A common question that we get when people start out on their P2P journey, are concerns around ‘overloading’ the clients that are serving up the content. What if you only have a single client with the content and then another 100 machines all request it at once? BranchCache has it’s own built in safety valves – the main one being that it can start sharing content the second that the first block of data makes it across the WAN from the DP, so it’s much more dynamic and distributed. BranchCache also does not serve up content if the host is on battery power(configurable via Policy)
Microsoft ConfigMgr Peer Cache also has some ‘built-in’ thresholds which are designed to avoid system resource overload. Peer Cache source clients (AKA SuperPeers) have a number of hard thresholds which, when breached, will result in the client refusing the connection from the requesting peer. These parameters are as follows:
MaxAvgDiskQueueLength (default 10)
MaxPerCentProcessorTime (default 80)
MaxConnectionCountOnClients (default 0 – which I guess means the OS limit)
MaxConnectionCountOnServers (as above)
RejectWhenBatteryLow (default TRUE)
So. Fairly self explanatory right? If you want to observe/test this behaviour, it is possible and here’s how.
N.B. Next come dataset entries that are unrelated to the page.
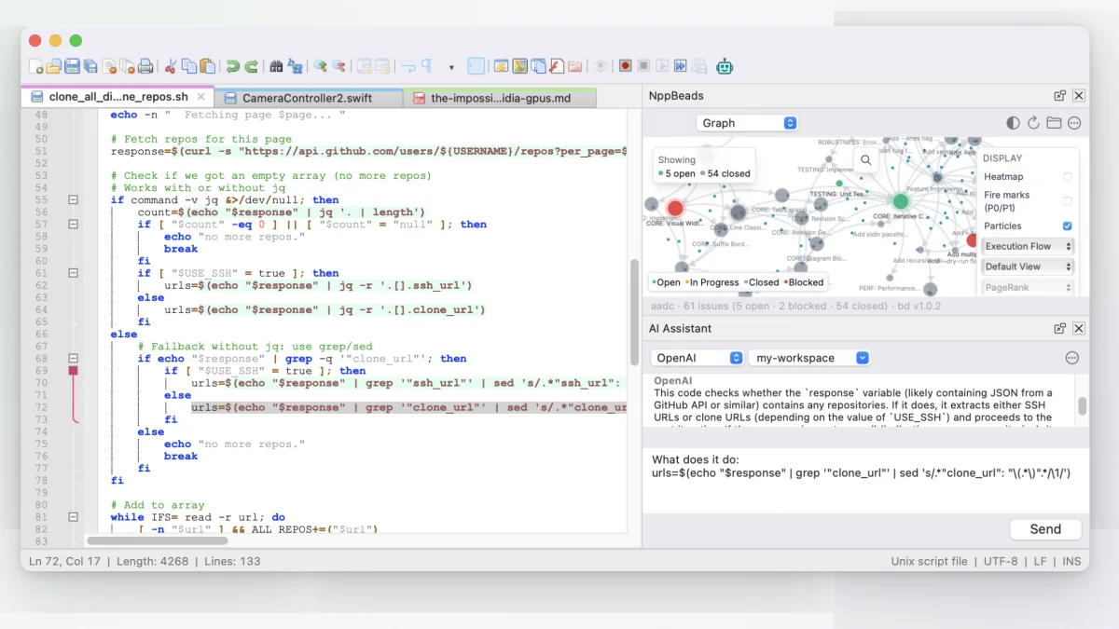Open the Execution Flow dropdown

(x=1028, y=247)
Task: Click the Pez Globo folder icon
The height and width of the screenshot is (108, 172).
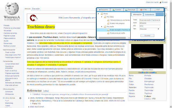Action: [105, 17]
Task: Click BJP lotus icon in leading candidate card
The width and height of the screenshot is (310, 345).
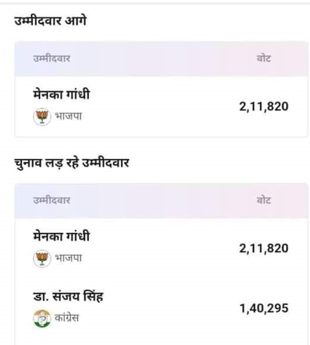Action: [x=42, y=117]
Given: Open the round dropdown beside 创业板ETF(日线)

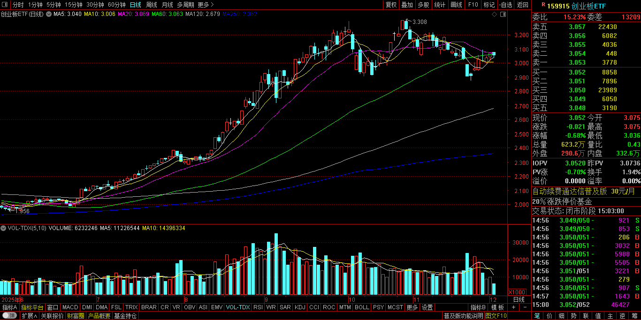Looking at the screenshot, I should pyautogui.click(x=48, y=15).
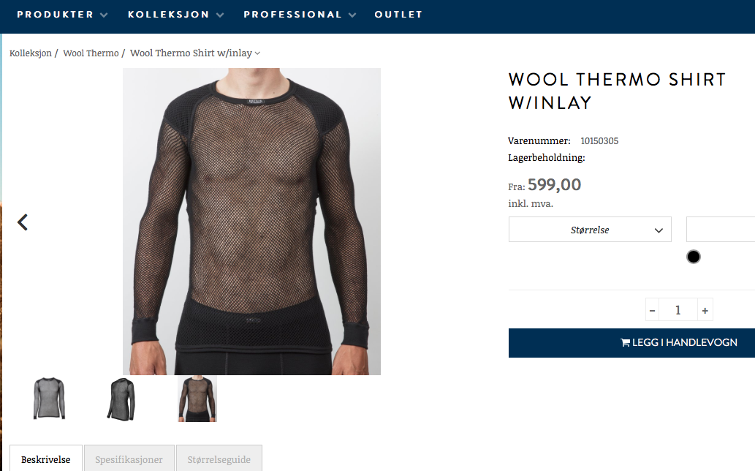The width and height of the screenshot is (755, 471).
Task: Follow the Wool Thermo breadcrumb link
Action: (x=91, y=53)
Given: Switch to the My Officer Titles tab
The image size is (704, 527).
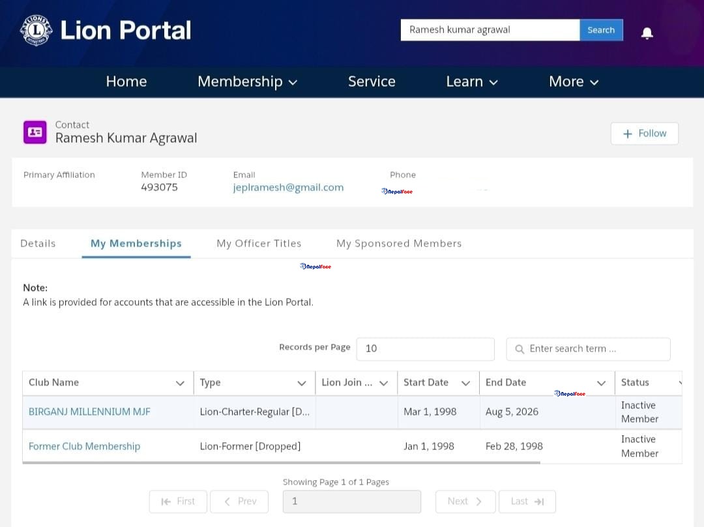Looking at the screenshot, I should [259, 243].
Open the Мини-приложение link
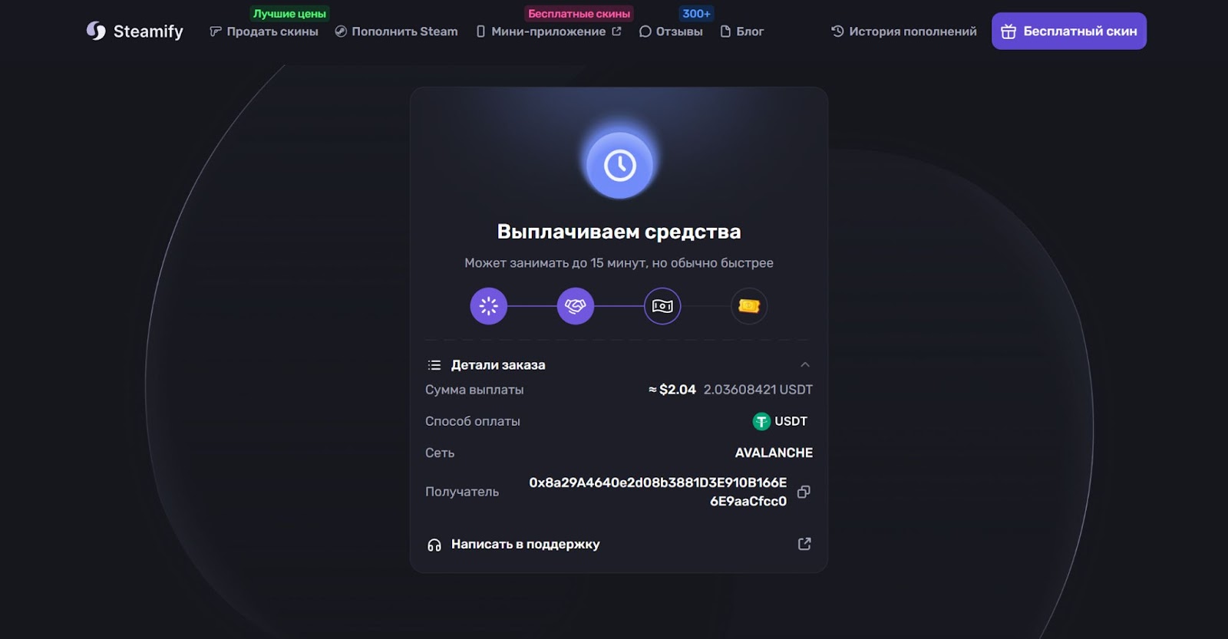1228x639 pixels. [x=549, y=31]
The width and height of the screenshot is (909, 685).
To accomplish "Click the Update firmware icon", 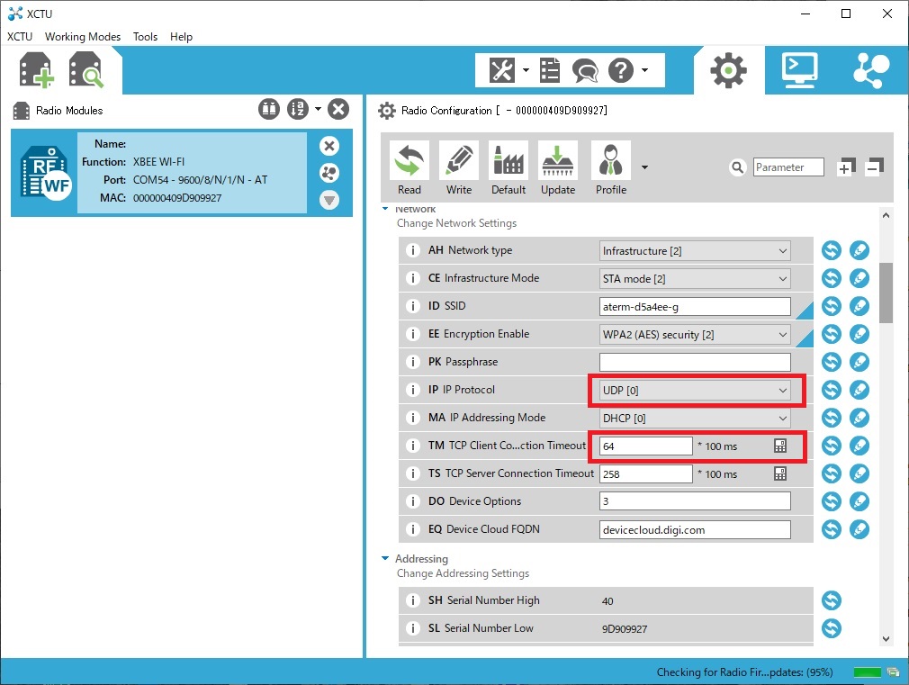I will pyautogui.click(x=558, y=168).
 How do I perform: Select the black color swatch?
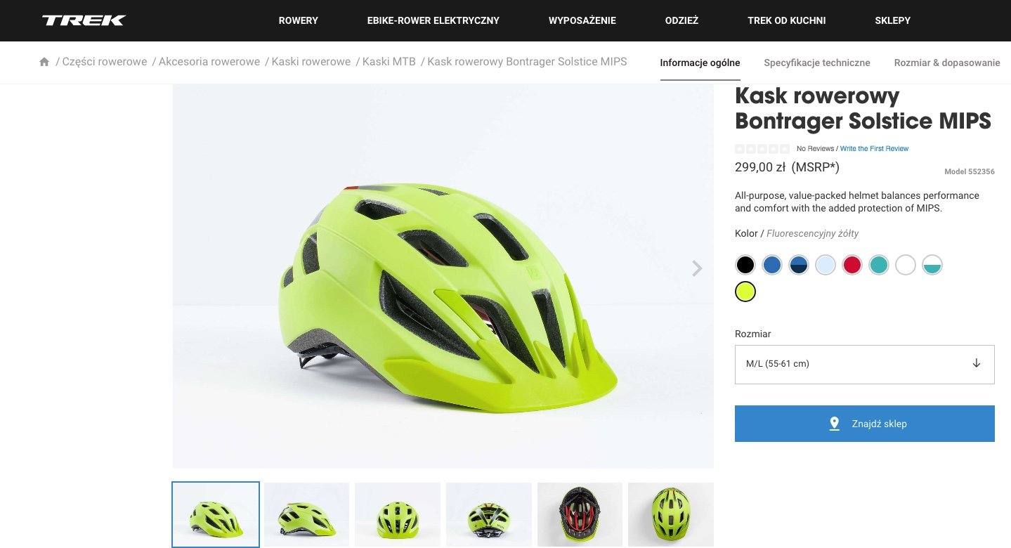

In the current release – the parameters are hard coded, and not exposed in the UI via the Client Settings interface like the other BranchCache/PeerCache settings. Perhaps this will change in coming releases. You can change the defaults – but you have to do it programatically via the ConfigMgr APIs (there’s a C# example in the SDK if you want to fiddle!) but you should be able to generate enough load on the Peer Source to make it barf when it gets a content request. I did compile a wee .exe based on this example which you can download here – and which you can use the change the default values from those above.
To test this – I used JAM software’s Heavy Load tool to overload the CPU on my test client and that was enough.
You’ll want to enable verbose logging on the Peer Cache source too – as most of the action happens in the CAS.log. This article describes how to do that – just a quick registry hack and ccmexec restart and off you go. Also get a copy of WMI explorer – there’s some stuff in there too..
Once you have some content in the CCMCACHE of your Peer Cache source (and have turned on logging etc as above) generate a high CPU load so that the machine is really busy – the threshold is 80% (I cheated and set it to 30% for testing using my homegrown .exe)
Then, try to grab some content from another client. Here’s what you will see:
In the CAS.log on the Peer Cache source – you will see the request being blocked, like a 300lb nightclub doorman with a headache.
Notice that there’s a couple attempts – so that if the machine is just a ‘bit busy right now’ but calms down to below the threshold, you’re back in business.
Over on the requesting client, check the DTS log and you will see a minor bloodbath of red lines at it tries, then fails over to the DP in this case. If you have multiple Peer Cache clients of course it will simple fail over to the next (and hopefully less busy) Peer Cache source.
Peer Cache sends an HTTP 429 error – ‘Too many requests’ so that DTS know that it needs to back off and try again. It waits 30 seconds before the final attempt, after which it moves on down the list of content sources.
Back on the Peer Cache source – there’s one last thing to look at. As soon as a request for content is denied, a new WMI class gets created, to record the events. These events are then sent up with the other Peer Cache stats – and there’s a Report within ConfigMgr that tells you which machines are rejecting requests and why, so I guess if you really wanted to you could report on clients that were refusing connections frequently and demote them to non-Peer Cache sources.
The new class is a CTM class called CCM_CTM_PeerSourceServiceRejectionStats and you get the content ID and a count of rejections.
That’s it! As you can see, the ConfigMgr product group are putting a lot of effort into making Peer Cache a safe, scalable P2P solution, and these safety nets are a step in the right direction. Let’s see what comes next!